Kamu hukuku profesörü Levent Köker: 17 Aralık'ta yargı bağımsızlığının tahribatı meşrulaştırıldı

Kamu hukuku profesörü Levent Köker: 17 Aralık'ta yargı bağımsızlığının tahribatı meşrulaştırıldı

17-25 Aralık yolsuzluk ve rüşvet soruşturmalarının 2. yıldönümü nedeniyle bir yazı kaleme alan kamu hukuku profesörü Levent Köker, iktidarın tahakkümcü (otoriter) eğilimlerinin hukuk tahribatı yarattığını ve bu eğilimlerin meşrulaştırıldığını ifade etti. 

Levent Köker'in Zaman gazetesinin bugünkü (17 Aralık 2015) nüshasında yayımlanan yorumu şöyle:

Bugün, 61. Hükümet'te görev almış olan bazı bakanların ve onların birinci derece yakınlarının da içinde yer aldığı, kamuoyunda “rüşvet ve yolsuzluk soruşturması” olarak bilinen soruşturma kapsamında gerçekleşen gözaltına alma operasyonunun ikinci yıldönümü.

Gözaltıların ve soruşturmanın akıbetini kamuoyu yakından bilmektedir. Bu yazının konusu, bu soruşturmanın takipsizlikle, ilgili bakanların da Yüce Divan'da yargılanmaları yolunun TBMM kararıyla kapatılmış olması ile ilgili hadiseler veya soruşturma dosyasının somut içeriği değildir. Burada üzerinde durmak istediğim, bir yandan bu olaya karşı 61. Hükümet'in ve AK Parti TBMM Grubu'nun (kısaca ‘iktidar'ın) verdiği tepkinin açığa çıkardığı “tahakkümcü” (otoriter) eğilimlerin yarattığı hukuk tahribatı ve diğer yandan da pek çok akademik veya akademi-dışı gözlemci ile analistin “tahribat” olarak nitelediği bu eğilimlerin bir “meşrulaştırılış tarzı” üzerinde durmak istiyorum.

17 Aralık'a iktidarın tepkisiyle ortaya çıkan gelişmelerde gözlenen en önemli nokta, AK Parti iktidarının 2002-2011 arasında (yani ilk iki iktidar döneminde) gerçekleştirdiği demokratikleşme reformlarının bazılarını, özellikle de 2010 anayasa değişiklikleri ve bunlarla ilgili yasal düzenlemeleri, “17 Aralık tepkisi” bağlamında süratle geri almasıdır. Bunu bazı örneklerle hatırlayalım.

▸ Görev 1:
Metin bölümüne göre Levent Köker'in yorumu hangi gazetede ve hangi tarihte yayımlanmıştır?
▸ Görev 2:
Metin bölümündeki "Gözaltıların ve soruşturmanın akıbetini kamuoyu yakından bilmektedir." cümlesini İngilizceye çevirin.
▸ Görev 3:
Levent Köker'in 17 Aralık soruşturmasına dair yorumunu, son cümlesinden sonra gelecek kısımla devam ettirin.

▸ Veri kayıtları:
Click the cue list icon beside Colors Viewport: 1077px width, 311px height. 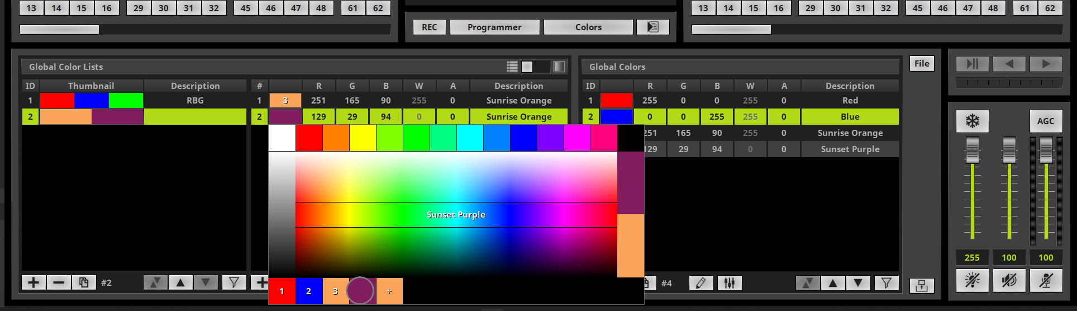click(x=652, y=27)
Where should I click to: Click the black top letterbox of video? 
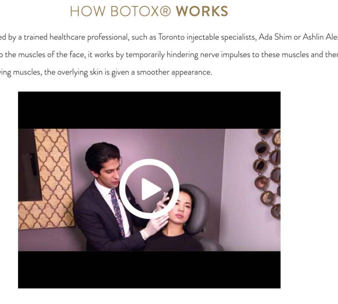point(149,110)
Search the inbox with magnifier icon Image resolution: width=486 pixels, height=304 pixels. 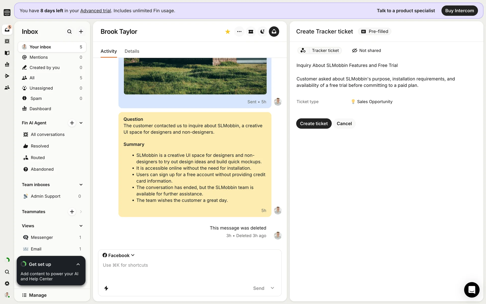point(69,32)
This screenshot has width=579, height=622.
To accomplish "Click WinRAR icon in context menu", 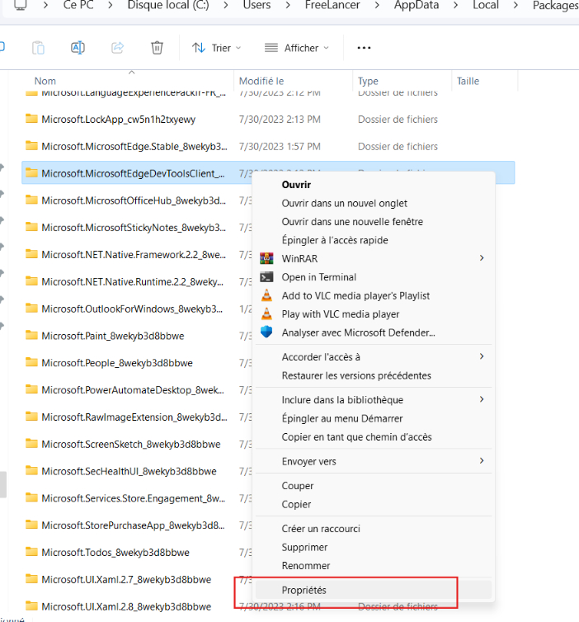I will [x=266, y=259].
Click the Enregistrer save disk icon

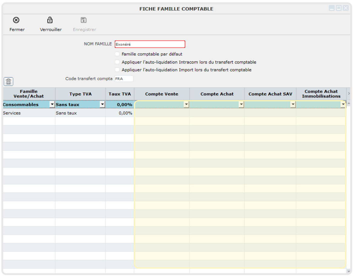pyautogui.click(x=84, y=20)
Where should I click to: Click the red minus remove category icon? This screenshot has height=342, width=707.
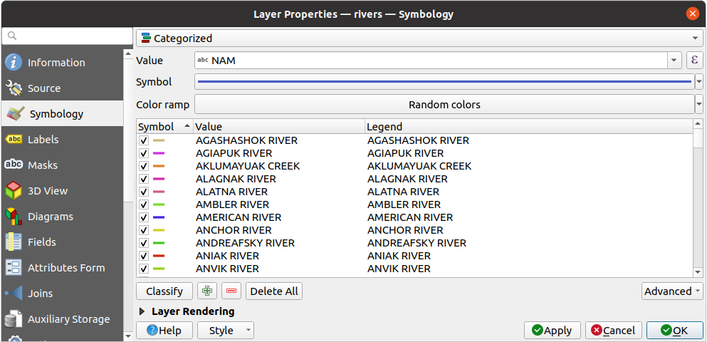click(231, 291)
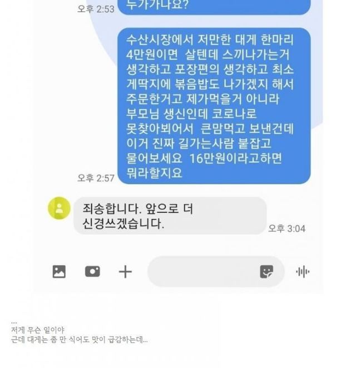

▸ Yanıt 1:
Zaman gazetesinin 17 Aralık 2015 tarihli nüshasında.

▸ Yanıt 2:
The public is well aware of the outcome of the detentions and the investigation.

▸ Yanıt 3:
İlk örnek, 2010 anayasa değişiklikleri ile kapalı bürokratik “vesayetçi” kurum niteliğinden çıkarılarak çoğulcu bir yapıya kavuşturulmaya çalışılan HSYK. 17 Aralık soruşturmasına iktidarın tepkisinin şiddetle yöneldiği hedeflerden biri HSYK olmuş, kânun 2014 başında değiştirilmişti. Burada dikkat çekmek istediğim nokta, bu kânunla kurulda görev yapan genel sekreter, genel sekreter yardımcıları, teftiş kurulu başkanı, başkan yardımcıları, müfettişler, tetkik hakimleri ve idari personelin görevlerinin sona ereceğinin öngörülmüş olmasıdır. Açık ve ağır bir hukuka aykırılık örneği olan bu “bireysel idârî işlem niteliğindeki düzenleme” Anayasa Mahkemesi tarafından iptal edilmiştir.

İkinci örnek, suç soruşturmasında savcılık yetkilerinin bağımsız kullanımının engellenerek yürütmenin müdahalesine açık hale getirildiği usul değişiklikleri ve yine bu bağlamda olmak üzere bir yargı yetkisi olması gereken suç soruşturması ile ilgili bazı yetkilerin mülkî idare âmirlerine aktarılmasıdır. Sulh ceza mahkemeleri ile ilgili düzenlemeleri hatırlatmama ise hiç gerek yok herhalde.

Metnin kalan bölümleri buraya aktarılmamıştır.